Take the lines in the listing below from the line with "You are a computer-use agent." up to and including the line with "This screenshot has width=378, height=216." and set them down exactly, skipping pictures and adding nothing.

Start of Entries provided

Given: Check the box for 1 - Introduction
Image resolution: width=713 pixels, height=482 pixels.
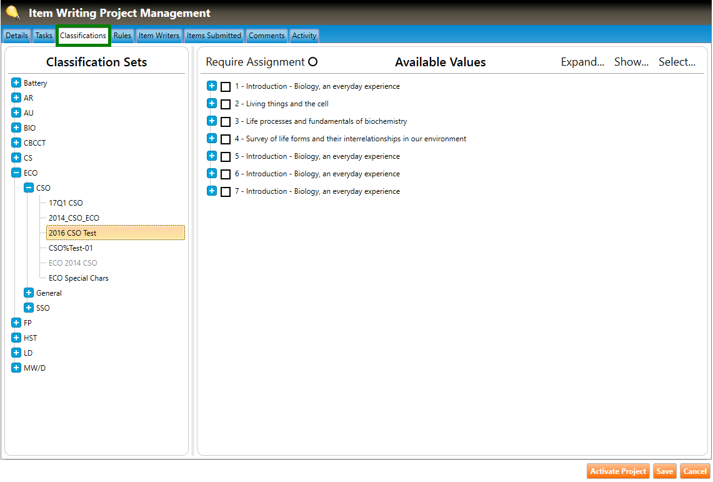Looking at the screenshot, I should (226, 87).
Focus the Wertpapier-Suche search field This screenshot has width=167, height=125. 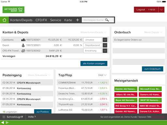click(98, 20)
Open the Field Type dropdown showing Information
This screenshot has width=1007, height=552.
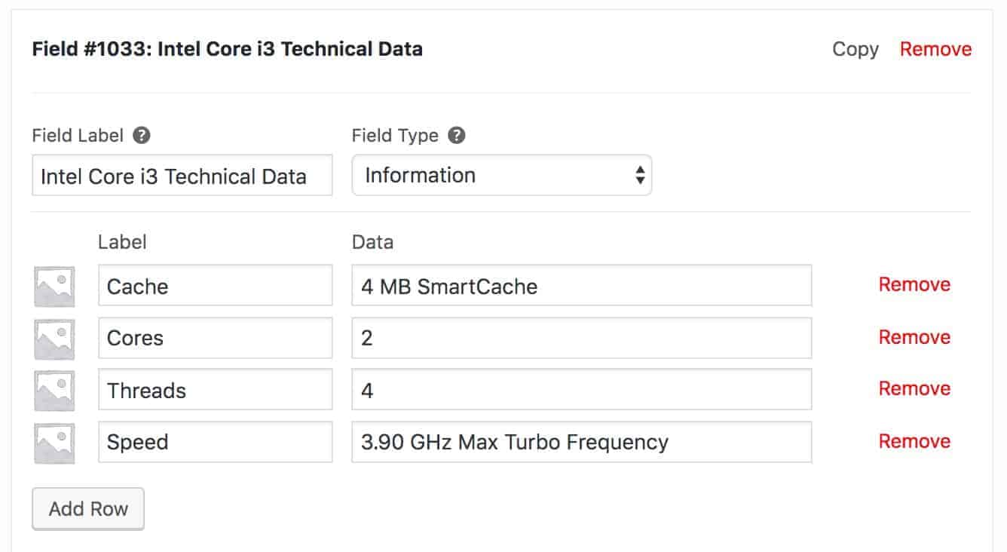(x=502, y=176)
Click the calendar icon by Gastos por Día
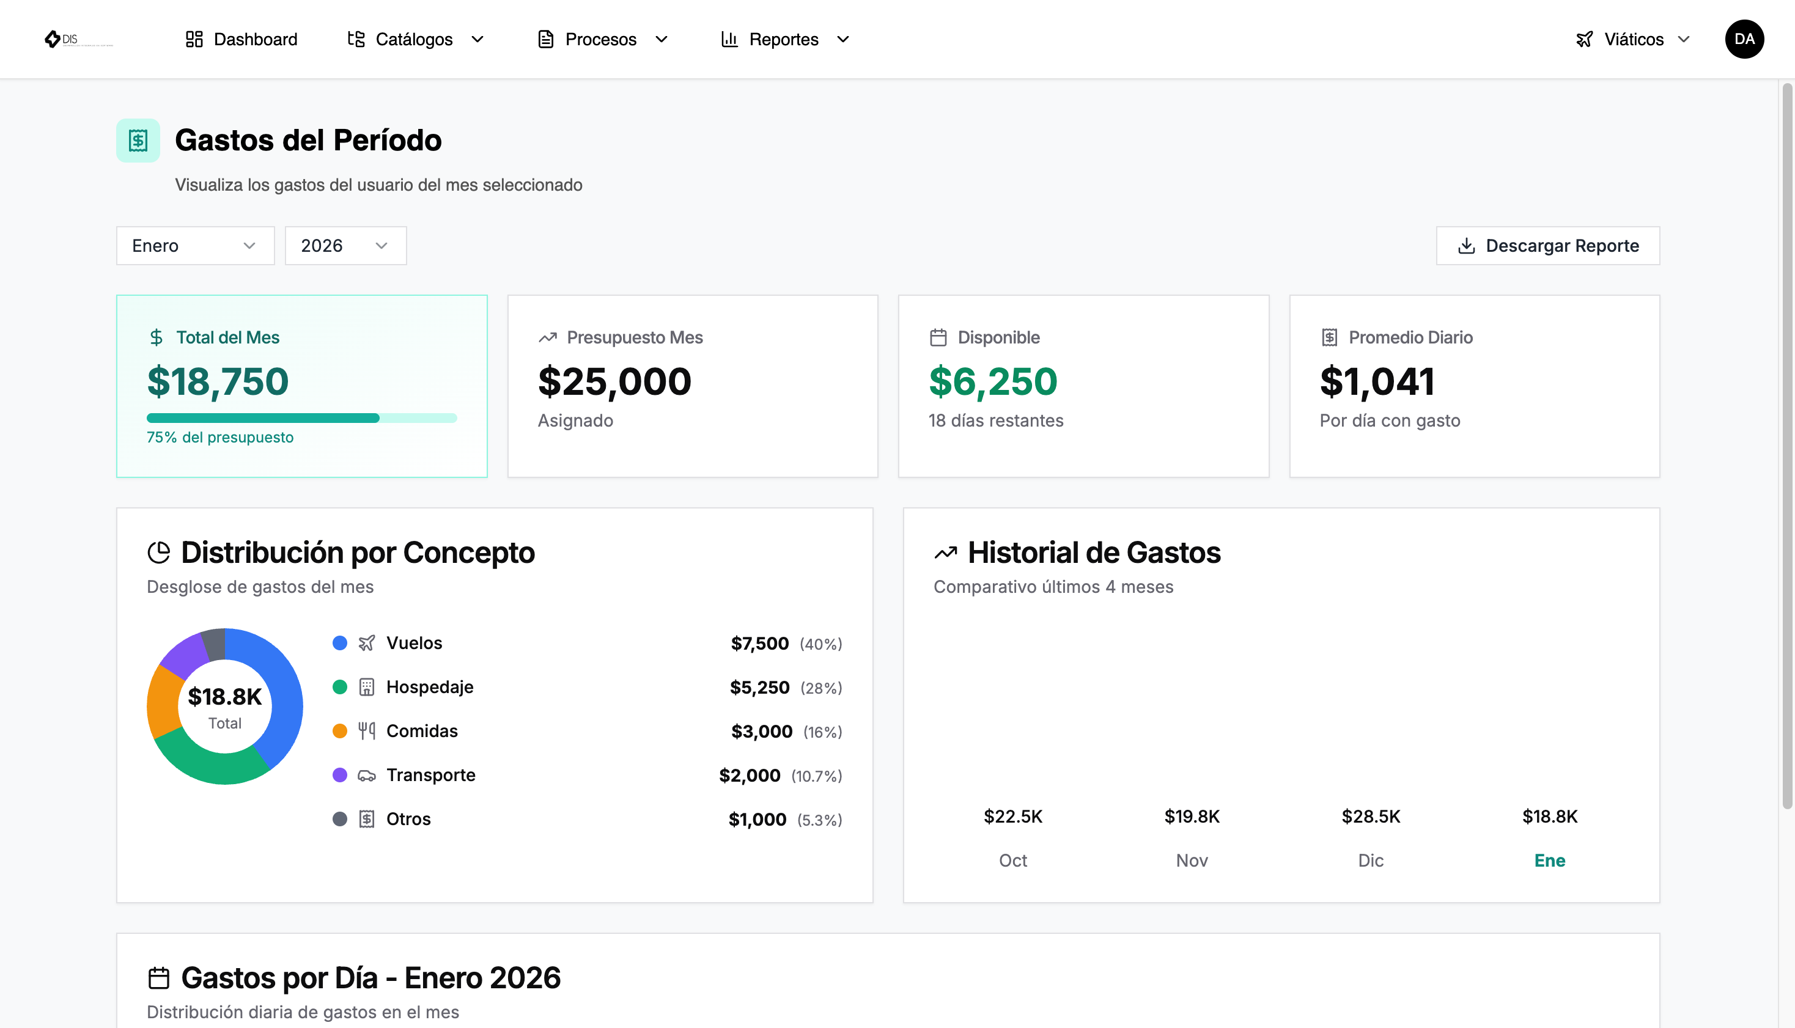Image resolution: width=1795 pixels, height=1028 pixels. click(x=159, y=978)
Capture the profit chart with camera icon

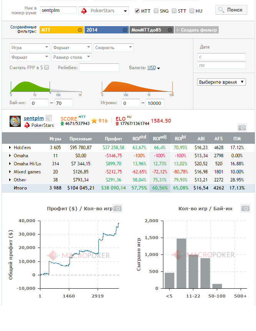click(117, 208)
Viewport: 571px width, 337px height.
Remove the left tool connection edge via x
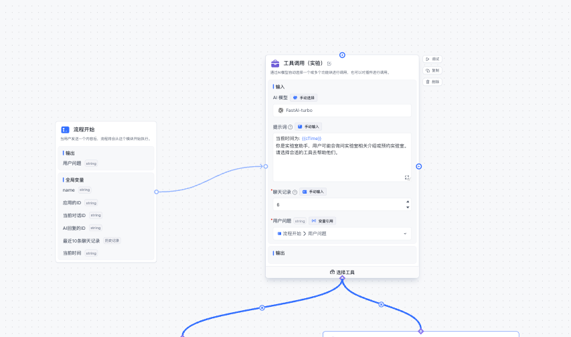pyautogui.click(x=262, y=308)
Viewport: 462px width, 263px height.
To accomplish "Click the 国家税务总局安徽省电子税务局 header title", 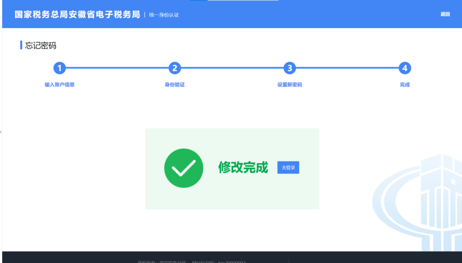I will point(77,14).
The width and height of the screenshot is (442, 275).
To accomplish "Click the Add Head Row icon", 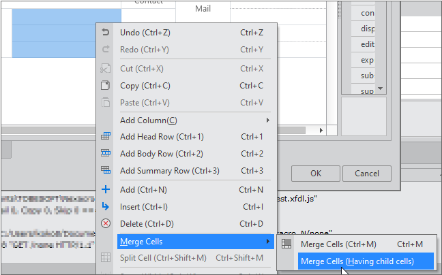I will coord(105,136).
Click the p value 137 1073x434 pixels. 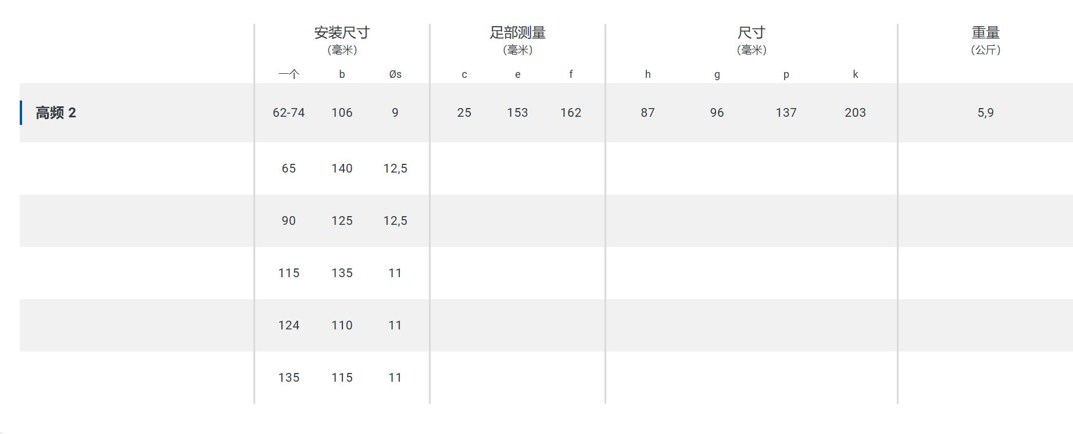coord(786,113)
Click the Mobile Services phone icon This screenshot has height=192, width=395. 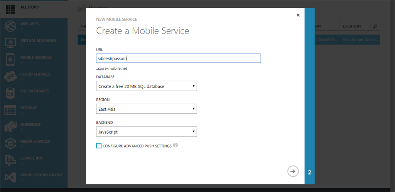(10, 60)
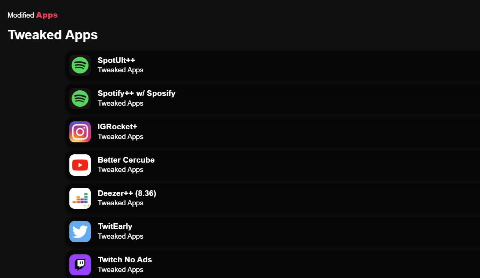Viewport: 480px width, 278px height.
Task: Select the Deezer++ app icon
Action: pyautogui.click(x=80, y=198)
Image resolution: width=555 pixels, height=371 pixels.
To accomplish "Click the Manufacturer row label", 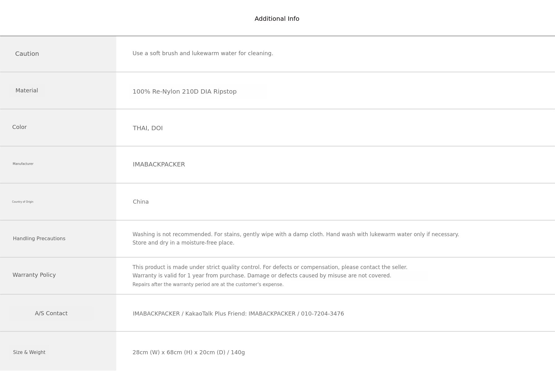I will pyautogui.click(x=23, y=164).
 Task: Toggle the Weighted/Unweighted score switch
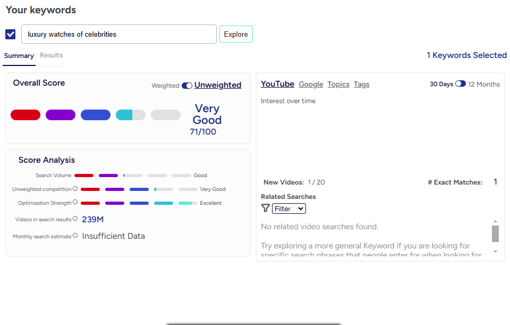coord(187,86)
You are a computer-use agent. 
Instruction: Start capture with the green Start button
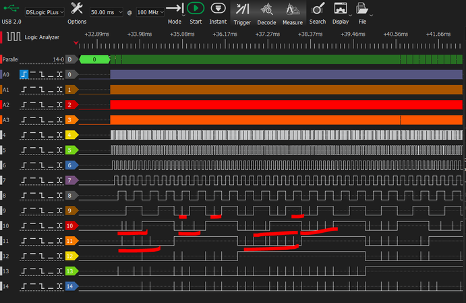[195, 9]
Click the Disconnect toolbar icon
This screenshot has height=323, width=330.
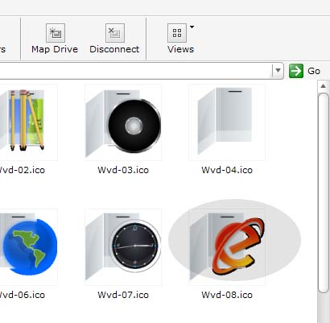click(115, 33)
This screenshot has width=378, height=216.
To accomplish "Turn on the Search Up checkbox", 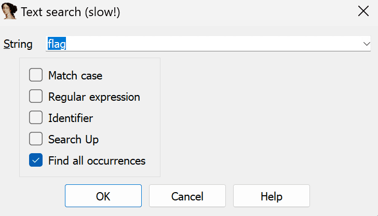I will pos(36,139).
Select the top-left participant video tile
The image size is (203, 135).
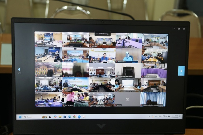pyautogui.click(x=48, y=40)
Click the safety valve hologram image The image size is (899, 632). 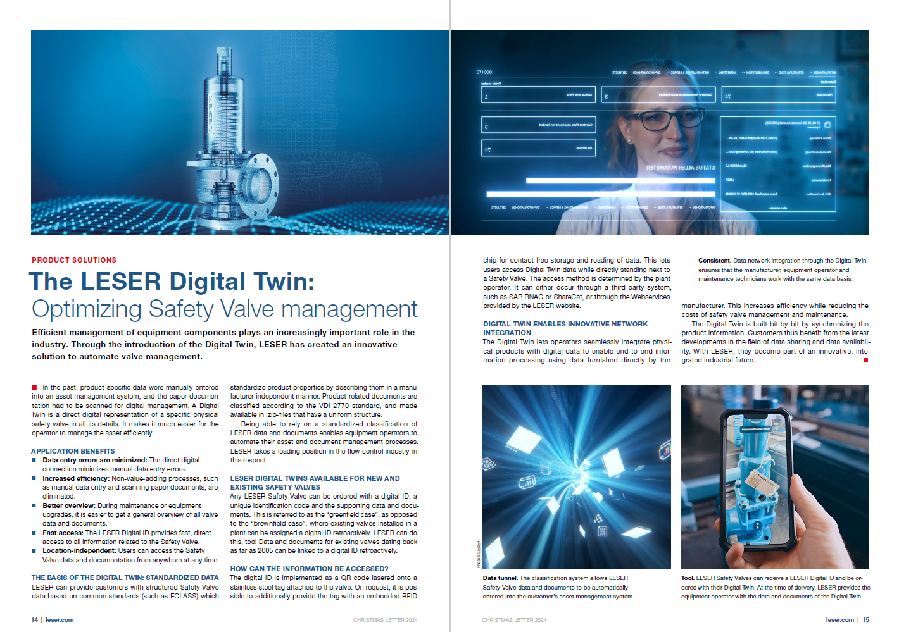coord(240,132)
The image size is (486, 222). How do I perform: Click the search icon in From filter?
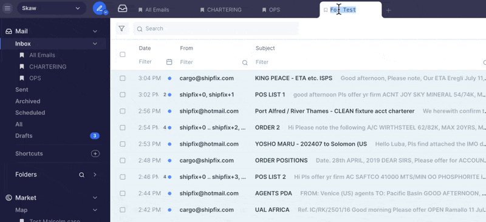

End of Entries provided

◆ **Finished exercise**:
You are a computer-use agent. 
Instruction: Start capture with the green Start button
[195, 9]
Click the Disconnect toolbar icon
This screenshot has height=323, width=330.
click(115, 33)
This screenshot has width=378, height=216.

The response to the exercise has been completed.